Segment Open

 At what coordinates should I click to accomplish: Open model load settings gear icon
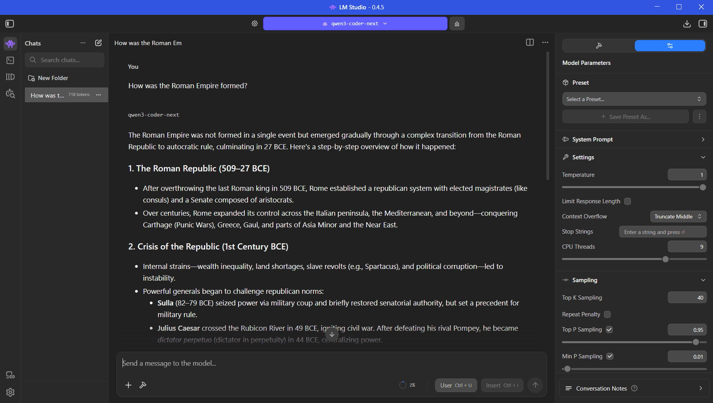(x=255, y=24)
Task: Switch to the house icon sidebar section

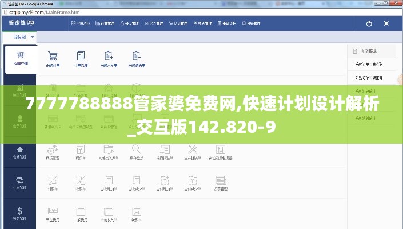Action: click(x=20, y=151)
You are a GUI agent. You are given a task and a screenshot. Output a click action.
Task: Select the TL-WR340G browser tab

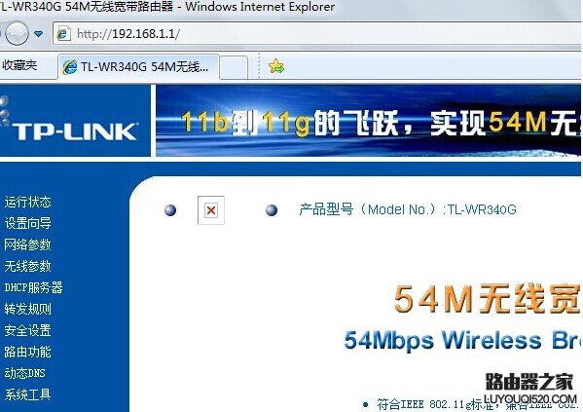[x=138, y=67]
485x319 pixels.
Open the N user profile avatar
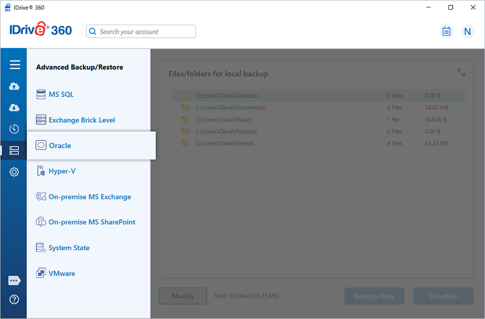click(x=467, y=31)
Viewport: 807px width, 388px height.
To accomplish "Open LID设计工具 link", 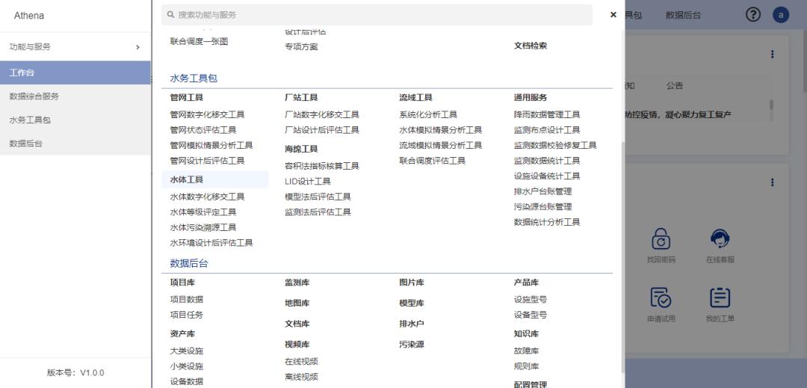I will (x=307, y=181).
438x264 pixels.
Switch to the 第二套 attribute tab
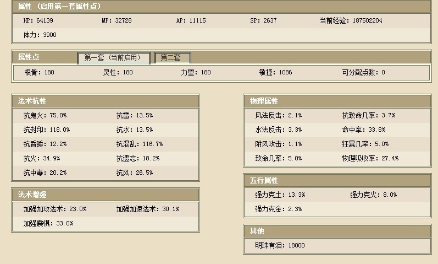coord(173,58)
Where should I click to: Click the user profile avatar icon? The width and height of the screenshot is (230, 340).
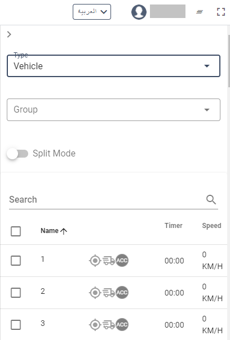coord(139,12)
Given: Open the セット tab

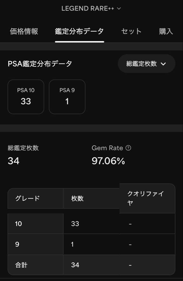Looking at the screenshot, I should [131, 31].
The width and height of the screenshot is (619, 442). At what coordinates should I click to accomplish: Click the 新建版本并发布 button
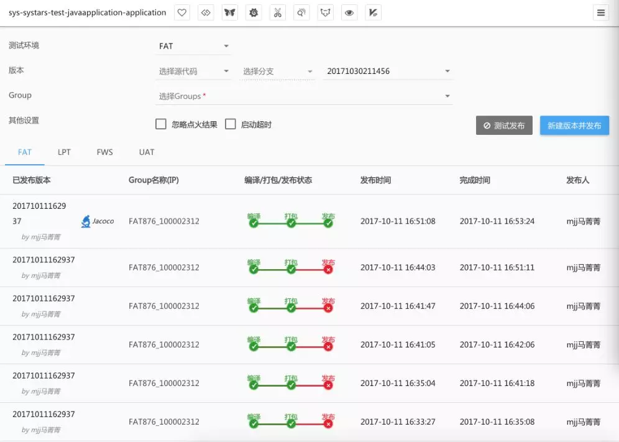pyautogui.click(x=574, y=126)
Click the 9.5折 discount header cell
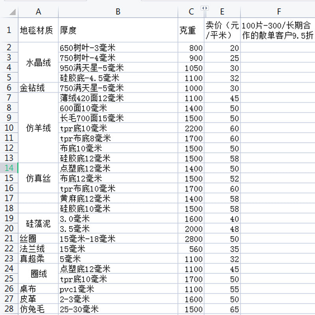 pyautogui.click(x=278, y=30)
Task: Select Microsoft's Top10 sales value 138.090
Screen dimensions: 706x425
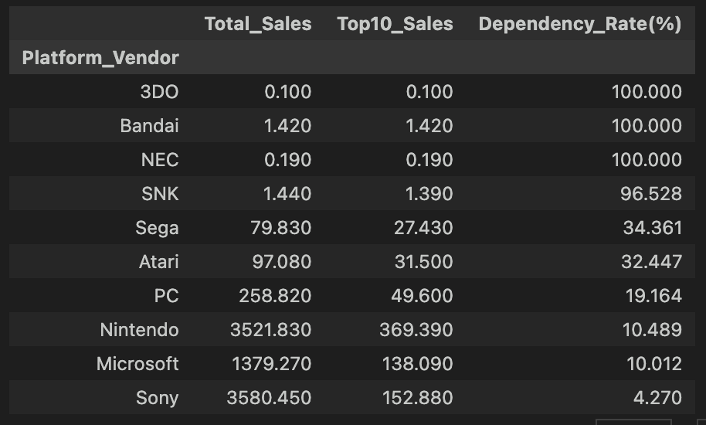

Segment Closed
Segment Open

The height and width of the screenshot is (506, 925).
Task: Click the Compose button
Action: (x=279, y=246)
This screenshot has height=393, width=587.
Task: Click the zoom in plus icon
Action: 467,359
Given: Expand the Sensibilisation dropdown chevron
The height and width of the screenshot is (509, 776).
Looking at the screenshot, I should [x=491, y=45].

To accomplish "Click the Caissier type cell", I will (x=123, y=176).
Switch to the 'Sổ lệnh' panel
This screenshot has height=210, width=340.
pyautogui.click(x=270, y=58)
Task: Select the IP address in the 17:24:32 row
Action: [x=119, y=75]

Segment Closed

» Assignment: "Where should I" marks the first line to copy, and "Screen dimensions: 706x425" marks the last. Repeat that stretch above exactly, with no pictures.

» Response area:
Where should I click to: Click the user profile avatar icon? The width and height of the screenshot is (230, 340).
coord(139,12)
Given: Open the セット tab

Looking at the screenshot, I should [131, 31].
The width and height of the screenshot is (619, 442). At what coordinates should I click to accomplish: Click the 新建版本并发布 button
pyautogui.click(x=574, y=126)
Click the 9.5折 discount header cell
 pyautogui.click(x=278, y=30)
Task: Select Microsoft's Top10 sales value 138.090
Screen dimensions: 706x425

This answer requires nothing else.